Referring to Mandela by his clan name, he added: “Now without Madiba I feel like I don’t have a chance. The rich will get richer and simply forget about us. The poor don’t matter to them. Look at our politicians, they are nothing like Madiba.”

The crowd around Mandela’s home in Houghton preferred to celebrate his achievement in bringing South Africans together.

For 16-year-old Michael Lowry, who has no memory of the apartheid system that ended in 1994, Mandela’s legacy means he can have non-white friends. He attended two schools where Mandela’s great grandchildren were also students.

“I hear stories that my parents tell me and I’m just shocked that such a country could exist.
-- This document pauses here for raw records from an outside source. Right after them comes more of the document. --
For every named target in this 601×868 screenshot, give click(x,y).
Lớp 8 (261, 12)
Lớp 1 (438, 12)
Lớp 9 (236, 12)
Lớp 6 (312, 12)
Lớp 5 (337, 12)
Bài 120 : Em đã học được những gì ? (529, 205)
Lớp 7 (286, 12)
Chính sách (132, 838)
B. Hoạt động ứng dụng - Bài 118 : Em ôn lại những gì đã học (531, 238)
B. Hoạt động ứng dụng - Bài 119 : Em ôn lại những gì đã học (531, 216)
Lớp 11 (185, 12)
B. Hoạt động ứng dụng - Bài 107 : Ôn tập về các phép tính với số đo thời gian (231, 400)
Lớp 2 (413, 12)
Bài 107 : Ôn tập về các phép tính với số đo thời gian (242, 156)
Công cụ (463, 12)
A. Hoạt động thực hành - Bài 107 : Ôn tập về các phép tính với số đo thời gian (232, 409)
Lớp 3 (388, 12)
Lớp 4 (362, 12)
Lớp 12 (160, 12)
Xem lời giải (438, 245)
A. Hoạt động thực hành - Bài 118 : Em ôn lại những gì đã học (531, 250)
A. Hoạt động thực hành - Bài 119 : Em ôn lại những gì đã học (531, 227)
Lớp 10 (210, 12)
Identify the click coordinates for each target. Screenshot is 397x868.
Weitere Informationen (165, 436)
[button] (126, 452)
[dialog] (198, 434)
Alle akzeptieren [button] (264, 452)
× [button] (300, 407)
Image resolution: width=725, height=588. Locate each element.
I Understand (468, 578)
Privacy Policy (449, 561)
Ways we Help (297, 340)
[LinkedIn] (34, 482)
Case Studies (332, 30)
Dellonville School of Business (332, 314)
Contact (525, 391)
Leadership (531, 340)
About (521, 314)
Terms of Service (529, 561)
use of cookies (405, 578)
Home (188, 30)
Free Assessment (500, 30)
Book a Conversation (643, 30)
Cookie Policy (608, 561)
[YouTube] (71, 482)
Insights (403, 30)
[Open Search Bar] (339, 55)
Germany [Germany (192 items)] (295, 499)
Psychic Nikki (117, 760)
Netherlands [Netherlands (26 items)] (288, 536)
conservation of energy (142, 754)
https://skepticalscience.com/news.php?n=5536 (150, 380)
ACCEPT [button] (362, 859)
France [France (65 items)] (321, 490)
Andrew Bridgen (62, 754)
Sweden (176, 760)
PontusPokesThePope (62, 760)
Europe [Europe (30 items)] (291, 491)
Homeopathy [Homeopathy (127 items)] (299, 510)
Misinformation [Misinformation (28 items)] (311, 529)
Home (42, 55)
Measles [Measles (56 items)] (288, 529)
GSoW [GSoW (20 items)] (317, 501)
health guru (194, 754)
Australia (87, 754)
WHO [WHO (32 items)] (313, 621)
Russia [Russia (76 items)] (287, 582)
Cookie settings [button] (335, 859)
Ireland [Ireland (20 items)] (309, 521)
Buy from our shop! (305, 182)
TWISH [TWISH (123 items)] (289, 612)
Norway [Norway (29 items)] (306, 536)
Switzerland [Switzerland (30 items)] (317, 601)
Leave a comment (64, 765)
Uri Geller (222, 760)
I couldn’t imagine just going to school with just white friends,” Lowry said.

Shortly after the news of Mandela’s death, Tutu had tried to calm fears that the absence of the man who steered South Africa to democracy might revive some of the ghosts of apartheid.

“To suggest that South Africa might go up in flames – as some have predicted – is to discredit South Africans and Madiba’s legacy,” Tutu said in a statement on Thursday.

“The sun will rise tomorrow, and the next day and the next … It may not appear as bright as yesterday, but life will carry on,” Tutu said.

Long-term impact

Zuma and his ruling African National Congress face presidential and legislative elections next year which are expected to reveal discontent among voters about pervasive poverty and unemployment 20 years after the end of apartheid.

But the former liberation movement is expected to maintain its predominance in South African politics.

Mark Rosenberg, Senior Africa Analyst at the Eurasia Group, said that while Mandela’s death might even give the ANC a sympathy-driven boost for elections due next year, it would hurt the party in the long term.

He saw Mandela’s absence “sapping the party’s historical legitimacy and encouraging rejection by voters who believe the ANC has failed to deliver on its economic promises and become mired in corruption.”

Mandela rose from rural obscurity to challenge the might of white minority rule – a struggle that gave the 20th century one of its most respected and loved figures.

He was among the first to advocate armed resistance to apartheid in 1960 but was quick to preach reconciliation and forgiveness when the white minority began easing its grip on power 30 years later.

He was elected president in landmark all-race elections in 1994 after helping to steer the racially divided country towards reconciliation and away from civil war.

Mandela was awarded the Nobel Peace Prize in 1993, an honor he shared with F.W. de Klerk, the white Afrikaner president who released him in 1990. Reacting to his death, the Nobel Committee said Mandela would remain one of the greatest ever prizewinners.

In 1999, Mandela handed over power to younger leaders better equipped to manage a modern economy – a rare voluntary departure from power cited as an example to African leaders.

This made him an exception on a continent with a bloody history of long-serving autocrats and violent coups.